The MIANALYZE Procedure

Example 58.1 Reading Means and Standard Errors from Variables in a DATA= Data Set

This example creates an ordinary SAS data set that contains sample means and standard errors computed from imputed data sets. These estimates are then combined to generate valid univariate inferences about the population means.

The following statements use the UNIVARIATE procedure to generate sample means and standard errors for the variables in each imputed data set:

proc univariate data=outmi noprint;
   var Oxygen RunTime RunPulse;
   output out=outuni mean=Oxygen RunTime RunPulse
                     stderr=SOxygen SRunTime SRunPulse;
   by _Imputation_;
run;

The following statements display the output data set from PROC UNIVARIATE shown in Output 58.1.1:

proc print data=outuni;
   title 'UNIVARIATE Means and Standard Errors';
run;

Output 58.1.1: UNIVARIATE Output Data Set

UNIVARIATE Means and Standard Errors

Obs _Imputation_ Oxygen RunTime RunPulse SOxygen SRunTime SRunPulse
1 1 47.0120 10.4441 171.216 0.95984 0.28520 1.59910
2 2 47.2407 10.5040 171.244 0.93540 0.26661 1.75638
3 3 47.4995 10.5922 171.909 1.00766 0.26302 1.85795
4 4 47.1485 10.5279 171.146 0.95439 0.26405 1.75011
5 5 47.0042 10.4913 172.072 0.96528 0.27275 1.84807


The following statements combine the means and standard errors from imputed data sets, The EDF= option requests that the adjusted degrees of freedom be used in the analysis. For sample means based on 31 observations, the complete-data error degrees of freedom is 30.

proc mianalyze data=outuni edf=30;
   modeleffects Oxygen RunTime RunPulse;
   stderr SOxygen SRunTime SRunPulse;
run;

The Model Information table in Output 58.1.2 lists the input data set(s) and the number of imputations. The Variance Information table in Output 58.1.2 displays the between-imputation variance, within-imputation variance, and total variance for each univariate inference. It also displays the degrees of freedom for the total variance. The relative increase in variance due to missing values, the fraction of missing information, and the relative efficiency for each imputed variable are also displayed. A detailed description of these statistics is provided in the section Combining Inferences from Imputed Data Sets and the section Multiple Imputation Efficiency.

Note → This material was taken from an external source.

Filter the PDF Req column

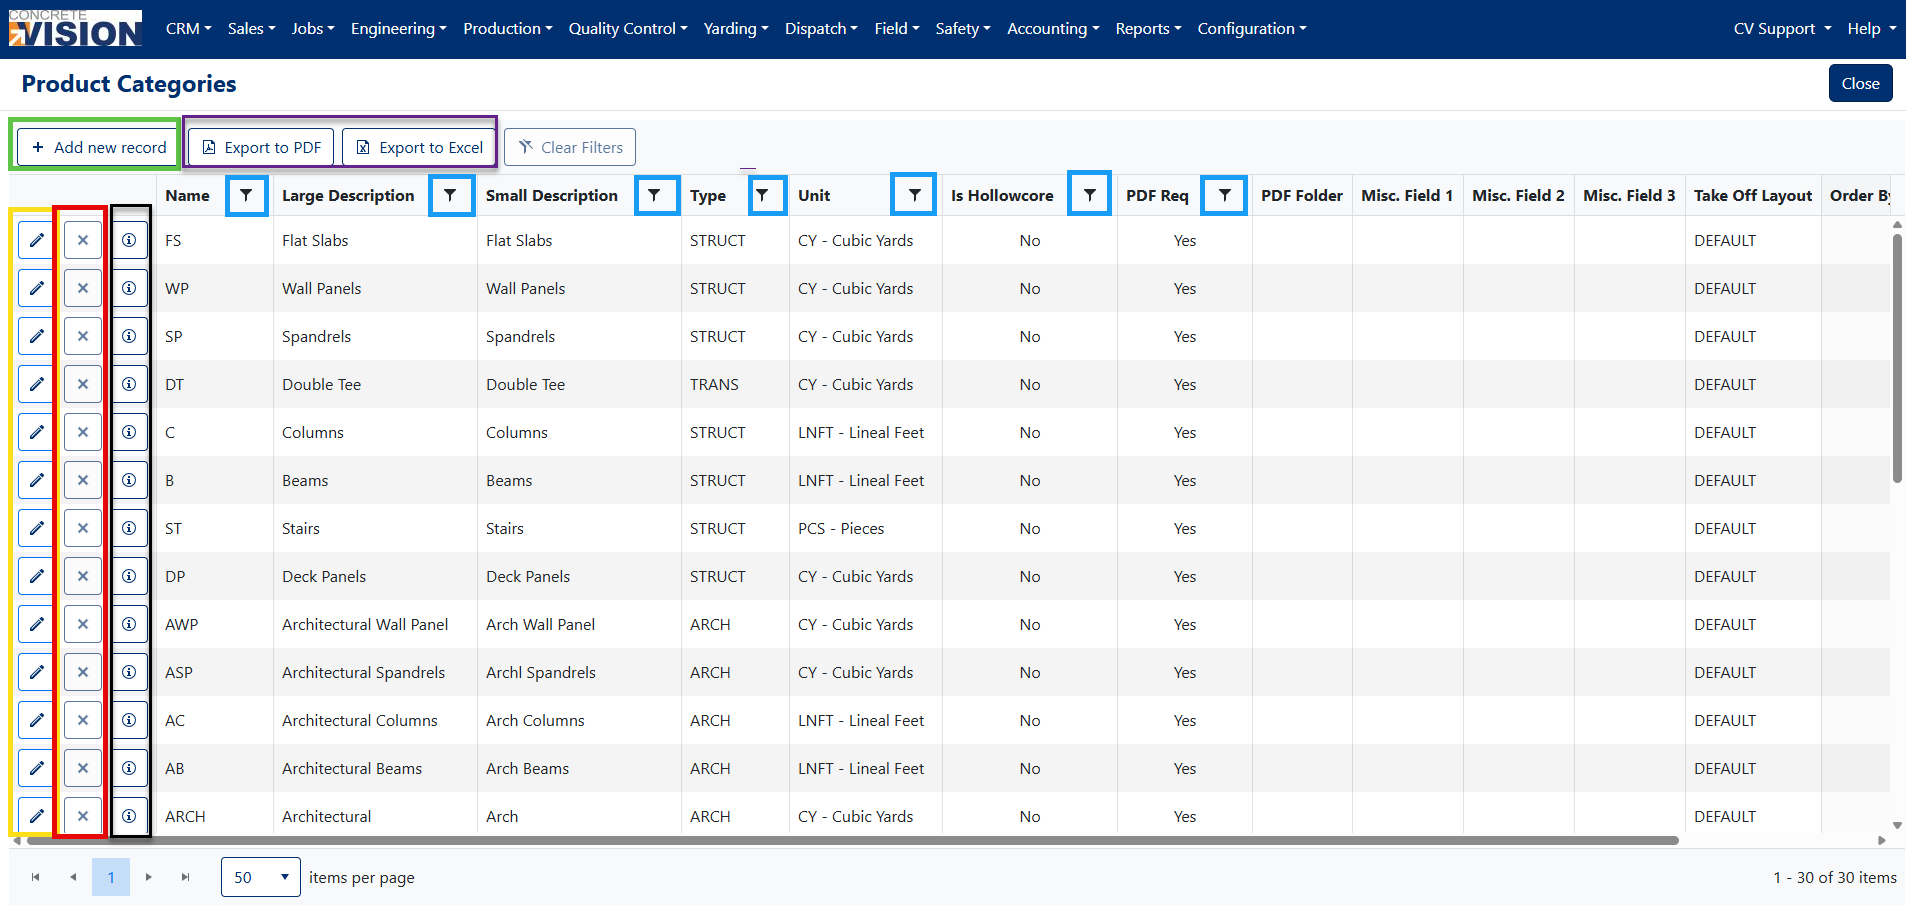1225,195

Output 58.1.2: Variance Information

The MIANALYZE Procedure

Model Information
Data Set WORK.OUTUNI
Number of Imputations 5

Variance Information
Parameter Variance DF Relative
Increase
in Variance
Fraction
Missing
Information
Relative
Efficiency
Between Within Total
Oxygen 0.041478 0.930853 0.980626 26.298 0.053471 0.051977 0.989712
RunTime 0.002948 0.073142 0.076679 26.503 0.048365 0.047147 0.990659
RunPulse 0.191086 3.114442 3.343744 25.463 0.073626 0.070759 0.986046


The Parameter Estimates table in Output 58.1.3 displays the estimated mean and corresponding standard error for each variable. The table also displays a 95% confidence interval for the mean and a t statistic with the associated p-value for testing the hypothesis that the mean is equal to the value specified. You can use the THETA0= option to specify the value for the null hypothesis, which is zero by default. The table also displays the minimum and maximum parameter estimates from the imputed data sets.

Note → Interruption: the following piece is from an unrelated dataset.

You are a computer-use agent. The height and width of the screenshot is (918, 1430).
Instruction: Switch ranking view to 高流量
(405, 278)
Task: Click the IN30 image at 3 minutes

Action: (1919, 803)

Output 58.1.3: Parameter Estimates

Parameter Estimates
Parameter Estimate Std Error 95% Confidence Limits DF Minimum Maximum Theta0 t for H0:
Parameter=Theta0
Pr > |t|
Oxygen 47.180993 0.990266 45.1466 49.2154 26.298 47.004201 47.499541 0 47.64 <.0001
RunTime 10.511906 0.276910 9.9432 11.0806 26.503 10.444149 10.592244 0 37.96 <.0001
RunPulse 171.517500 1.828591 167.7549 175.2801 25.463 171.146171 172.071730 0 93.80 <.0001


Note that the results in this example could also have been obtained with the MI procedure.